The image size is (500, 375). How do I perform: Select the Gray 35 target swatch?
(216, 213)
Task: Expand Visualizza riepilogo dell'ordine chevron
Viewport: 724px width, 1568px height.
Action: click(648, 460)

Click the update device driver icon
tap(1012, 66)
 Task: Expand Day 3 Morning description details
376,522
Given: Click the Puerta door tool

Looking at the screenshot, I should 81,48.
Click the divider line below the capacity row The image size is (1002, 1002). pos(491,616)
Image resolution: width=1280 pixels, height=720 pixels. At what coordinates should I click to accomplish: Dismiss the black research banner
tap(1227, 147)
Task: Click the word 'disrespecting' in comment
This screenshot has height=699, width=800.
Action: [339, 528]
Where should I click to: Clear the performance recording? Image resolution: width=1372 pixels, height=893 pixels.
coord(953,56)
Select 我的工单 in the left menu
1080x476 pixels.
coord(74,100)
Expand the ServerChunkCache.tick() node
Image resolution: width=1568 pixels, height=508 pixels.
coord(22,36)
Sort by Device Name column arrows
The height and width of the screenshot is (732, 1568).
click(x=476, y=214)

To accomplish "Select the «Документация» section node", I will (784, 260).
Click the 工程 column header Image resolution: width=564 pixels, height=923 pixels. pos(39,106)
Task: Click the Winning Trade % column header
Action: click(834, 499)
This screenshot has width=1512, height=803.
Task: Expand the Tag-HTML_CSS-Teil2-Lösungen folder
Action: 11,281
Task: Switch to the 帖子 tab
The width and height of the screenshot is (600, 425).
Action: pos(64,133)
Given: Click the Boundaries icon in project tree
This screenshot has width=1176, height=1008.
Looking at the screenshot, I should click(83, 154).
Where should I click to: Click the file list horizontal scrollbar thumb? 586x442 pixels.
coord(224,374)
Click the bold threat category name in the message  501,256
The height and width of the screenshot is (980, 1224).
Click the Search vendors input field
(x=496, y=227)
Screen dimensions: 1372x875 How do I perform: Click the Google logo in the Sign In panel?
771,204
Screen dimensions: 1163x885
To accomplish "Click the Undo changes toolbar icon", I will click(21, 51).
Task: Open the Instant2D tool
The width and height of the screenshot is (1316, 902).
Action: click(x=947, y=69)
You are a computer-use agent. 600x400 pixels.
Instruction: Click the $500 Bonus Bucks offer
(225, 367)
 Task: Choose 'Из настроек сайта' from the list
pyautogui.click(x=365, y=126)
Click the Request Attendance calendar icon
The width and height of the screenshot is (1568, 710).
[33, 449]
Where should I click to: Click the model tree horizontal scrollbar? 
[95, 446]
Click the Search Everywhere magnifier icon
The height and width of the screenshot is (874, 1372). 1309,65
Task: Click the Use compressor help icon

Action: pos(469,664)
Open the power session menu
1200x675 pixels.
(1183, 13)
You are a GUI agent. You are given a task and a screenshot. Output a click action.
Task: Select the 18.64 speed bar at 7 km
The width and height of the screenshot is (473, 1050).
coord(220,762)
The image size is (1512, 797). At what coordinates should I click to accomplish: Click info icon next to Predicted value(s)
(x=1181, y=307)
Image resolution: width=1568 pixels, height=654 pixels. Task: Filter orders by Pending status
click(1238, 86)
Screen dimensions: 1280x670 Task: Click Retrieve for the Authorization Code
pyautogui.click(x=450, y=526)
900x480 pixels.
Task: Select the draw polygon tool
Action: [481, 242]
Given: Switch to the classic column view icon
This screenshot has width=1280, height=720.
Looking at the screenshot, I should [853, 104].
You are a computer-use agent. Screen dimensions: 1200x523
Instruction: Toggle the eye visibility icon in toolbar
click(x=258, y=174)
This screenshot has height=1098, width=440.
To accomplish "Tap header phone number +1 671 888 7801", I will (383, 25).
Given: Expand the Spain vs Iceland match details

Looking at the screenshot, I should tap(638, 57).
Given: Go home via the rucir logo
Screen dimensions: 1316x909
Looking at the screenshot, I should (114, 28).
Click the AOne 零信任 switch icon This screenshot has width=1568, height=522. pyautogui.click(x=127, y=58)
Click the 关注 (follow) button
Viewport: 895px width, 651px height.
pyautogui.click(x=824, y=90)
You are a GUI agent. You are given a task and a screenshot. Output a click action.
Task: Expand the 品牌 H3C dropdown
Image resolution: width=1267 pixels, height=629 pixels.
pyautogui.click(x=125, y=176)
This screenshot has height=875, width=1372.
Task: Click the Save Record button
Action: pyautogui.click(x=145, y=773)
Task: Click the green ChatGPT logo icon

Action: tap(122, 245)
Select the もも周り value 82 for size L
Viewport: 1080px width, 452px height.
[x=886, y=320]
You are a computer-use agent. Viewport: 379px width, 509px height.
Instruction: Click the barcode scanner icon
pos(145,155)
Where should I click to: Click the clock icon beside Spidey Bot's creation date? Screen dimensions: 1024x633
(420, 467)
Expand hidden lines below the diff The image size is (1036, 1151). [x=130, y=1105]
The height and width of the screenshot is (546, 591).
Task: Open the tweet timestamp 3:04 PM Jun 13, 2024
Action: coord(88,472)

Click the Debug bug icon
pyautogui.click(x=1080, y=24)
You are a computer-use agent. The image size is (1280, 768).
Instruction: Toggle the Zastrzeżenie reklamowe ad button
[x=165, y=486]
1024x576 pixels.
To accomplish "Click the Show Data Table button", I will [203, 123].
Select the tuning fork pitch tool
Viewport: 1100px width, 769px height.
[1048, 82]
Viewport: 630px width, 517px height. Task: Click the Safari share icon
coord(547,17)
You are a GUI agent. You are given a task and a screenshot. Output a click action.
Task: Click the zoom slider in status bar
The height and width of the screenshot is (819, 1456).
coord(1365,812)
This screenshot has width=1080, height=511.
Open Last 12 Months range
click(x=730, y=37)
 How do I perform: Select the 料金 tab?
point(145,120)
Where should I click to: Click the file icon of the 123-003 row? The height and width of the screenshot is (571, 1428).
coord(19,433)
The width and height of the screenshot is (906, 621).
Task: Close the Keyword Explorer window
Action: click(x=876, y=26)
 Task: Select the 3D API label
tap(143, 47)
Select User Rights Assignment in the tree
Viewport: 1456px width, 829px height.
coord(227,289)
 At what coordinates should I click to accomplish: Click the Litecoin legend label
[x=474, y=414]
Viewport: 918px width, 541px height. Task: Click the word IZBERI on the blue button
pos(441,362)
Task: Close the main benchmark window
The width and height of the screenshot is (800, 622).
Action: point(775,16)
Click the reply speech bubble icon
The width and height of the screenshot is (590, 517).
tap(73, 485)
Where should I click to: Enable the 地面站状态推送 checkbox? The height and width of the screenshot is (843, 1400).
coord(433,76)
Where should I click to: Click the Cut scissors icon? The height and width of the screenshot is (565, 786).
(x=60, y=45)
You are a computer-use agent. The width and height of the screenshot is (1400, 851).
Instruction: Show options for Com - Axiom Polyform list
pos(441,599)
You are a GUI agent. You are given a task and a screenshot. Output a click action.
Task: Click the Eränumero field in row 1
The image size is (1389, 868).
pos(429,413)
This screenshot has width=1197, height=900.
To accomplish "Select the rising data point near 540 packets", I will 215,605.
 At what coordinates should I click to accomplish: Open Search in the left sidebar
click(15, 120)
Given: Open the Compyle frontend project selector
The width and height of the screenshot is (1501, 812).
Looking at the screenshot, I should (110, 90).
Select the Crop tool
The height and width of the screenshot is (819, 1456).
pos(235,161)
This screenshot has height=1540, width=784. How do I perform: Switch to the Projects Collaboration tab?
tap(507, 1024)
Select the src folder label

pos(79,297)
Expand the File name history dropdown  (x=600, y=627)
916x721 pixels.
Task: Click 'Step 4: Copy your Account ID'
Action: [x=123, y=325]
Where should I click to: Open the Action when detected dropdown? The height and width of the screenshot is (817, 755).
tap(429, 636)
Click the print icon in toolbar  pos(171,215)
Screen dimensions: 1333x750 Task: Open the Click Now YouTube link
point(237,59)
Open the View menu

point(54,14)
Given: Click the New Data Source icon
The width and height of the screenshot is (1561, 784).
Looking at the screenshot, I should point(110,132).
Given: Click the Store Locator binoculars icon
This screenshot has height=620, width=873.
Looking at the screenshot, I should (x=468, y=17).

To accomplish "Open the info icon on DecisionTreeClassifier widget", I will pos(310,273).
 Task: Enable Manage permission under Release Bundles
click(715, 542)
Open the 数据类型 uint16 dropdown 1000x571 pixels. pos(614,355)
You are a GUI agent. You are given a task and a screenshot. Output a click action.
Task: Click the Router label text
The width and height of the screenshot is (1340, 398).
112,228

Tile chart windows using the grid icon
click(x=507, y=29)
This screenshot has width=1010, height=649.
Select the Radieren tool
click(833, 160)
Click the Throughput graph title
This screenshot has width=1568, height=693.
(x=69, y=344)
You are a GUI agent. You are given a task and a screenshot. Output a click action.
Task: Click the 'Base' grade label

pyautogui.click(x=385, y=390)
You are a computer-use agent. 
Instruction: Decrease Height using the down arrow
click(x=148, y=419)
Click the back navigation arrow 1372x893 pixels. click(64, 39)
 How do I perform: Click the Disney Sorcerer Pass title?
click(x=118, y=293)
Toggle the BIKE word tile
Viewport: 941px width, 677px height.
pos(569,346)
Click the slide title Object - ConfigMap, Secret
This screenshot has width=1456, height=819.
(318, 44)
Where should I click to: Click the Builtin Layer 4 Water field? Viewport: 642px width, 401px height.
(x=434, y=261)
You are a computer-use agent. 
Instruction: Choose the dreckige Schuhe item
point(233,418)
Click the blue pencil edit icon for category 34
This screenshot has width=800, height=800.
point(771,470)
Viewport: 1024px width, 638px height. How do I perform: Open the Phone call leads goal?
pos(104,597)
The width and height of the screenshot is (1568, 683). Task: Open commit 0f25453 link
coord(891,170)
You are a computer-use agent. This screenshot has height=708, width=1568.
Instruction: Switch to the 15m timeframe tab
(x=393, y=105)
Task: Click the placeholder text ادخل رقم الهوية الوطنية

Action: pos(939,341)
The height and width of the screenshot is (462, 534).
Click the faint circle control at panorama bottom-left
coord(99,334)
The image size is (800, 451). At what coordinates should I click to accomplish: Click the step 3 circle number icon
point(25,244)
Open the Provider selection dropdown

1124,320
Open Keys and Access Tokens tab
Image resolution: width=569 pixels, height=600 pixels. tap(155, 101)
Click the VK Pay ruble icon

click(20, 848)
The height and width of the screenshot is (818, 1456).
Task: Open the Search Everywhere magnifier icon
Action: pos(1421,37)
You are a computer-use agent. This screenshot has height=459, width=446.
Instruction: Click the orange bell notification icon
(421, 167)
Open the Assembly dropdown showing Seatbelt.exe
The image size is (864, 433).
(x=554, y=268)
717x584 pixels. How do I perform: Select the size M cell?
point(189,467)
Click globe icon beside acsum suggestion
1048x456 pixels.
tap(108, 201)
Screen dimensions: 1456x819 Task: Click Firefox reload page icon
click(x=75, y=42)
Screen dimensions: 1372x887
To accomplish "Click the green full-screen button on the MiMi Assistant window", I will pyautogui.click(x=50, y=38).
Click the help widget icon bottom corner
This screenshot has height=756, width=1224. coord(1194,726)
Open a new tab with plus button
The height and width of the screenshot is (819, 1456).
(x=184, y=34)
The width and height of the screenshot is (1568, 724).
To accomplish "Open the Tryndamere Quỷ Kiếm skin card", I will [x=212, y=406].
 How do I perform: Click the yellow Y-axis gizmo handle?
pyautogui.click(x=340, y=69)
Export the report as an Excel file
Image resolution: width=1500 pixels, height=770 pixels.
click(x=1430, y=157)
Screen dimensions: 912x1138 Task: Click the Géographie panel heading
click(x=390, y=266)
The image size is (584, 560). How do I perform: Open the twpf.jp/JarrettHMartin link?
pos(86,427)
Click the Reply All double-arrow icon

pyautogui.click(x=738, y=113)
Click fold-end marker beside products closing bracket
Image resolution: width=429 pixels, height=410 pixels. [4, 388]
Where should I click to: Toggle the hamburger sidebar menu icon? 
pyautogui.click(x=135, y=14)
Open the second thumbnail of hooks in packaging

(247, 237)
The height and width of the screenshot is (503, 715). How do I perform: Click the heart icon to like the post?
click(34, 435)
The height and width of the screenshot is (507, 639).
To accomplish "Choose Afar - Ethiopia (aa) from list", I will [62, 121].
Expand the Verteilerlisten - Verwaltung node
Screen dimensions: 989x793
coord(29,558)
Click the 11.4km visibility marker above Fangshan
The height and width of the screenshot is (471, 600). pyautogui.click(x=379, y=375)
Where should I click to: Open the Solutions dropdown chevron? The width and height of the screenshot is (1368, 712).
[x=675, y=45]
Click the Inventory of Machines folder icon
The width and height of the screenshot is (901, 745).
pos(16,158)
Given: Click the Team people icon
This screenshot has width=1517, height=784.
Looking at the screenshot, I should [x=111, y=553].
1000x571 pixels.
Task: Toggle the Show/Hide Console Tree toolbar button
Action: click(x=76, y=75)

## Goal
Duplicate the lines from the line containing "Where should I click to: Click the Builtin" through the line containing "Action: pos(1421,37)", including both of those lines.

## Output below
Where should I click to: Click the Builtin Layer 4 Water field? Viewport: 642px width, 401px height.
(x=434, y=261)
You are a computer-use agent. 
Instruction: Choose the dreckige Schuhe item
point(233,418)
Click the blue pencil edit icon for category 34
This screenshot has width=800, height=800.
point(771,470)
Viewport: 1024px width, 638px height. How do I perform: Open the Phone call leads goal?
pos(104,597)
The width and height of the screenshot is (1568, 683). Task: Open commit 0f25453 link
coord(891,170)
You are a computer-use agent. This screenshot has height=708, width=1568.
Instruction: Switch to the 15m timeframe tab
(x=393, y=105)
Task: Click the placeholder text ادخل رقم الهوية الوطنية

Action: pos(939,341)
The height and width of the screenshot is (462, 534).
Click the faint circle control at panorama bottom-left
coord(99,334)
The image size is (800, 451). At what coordinates should I click to accomplish: Click the step 3 circle number icon
point(25,244)
Open the Provider selection dropdown

1124,320
Open Keys and Access Tokens tab
Image resolution: width=569 pixels, height=600 pixels. tap(155, 101)
Click the VK Pay ruble icon

click(20, 848)
The height and width of the screenshot is (818, 1456).
Task: Open the Search Everywhere magnifier icon
Action: pos(1421,37)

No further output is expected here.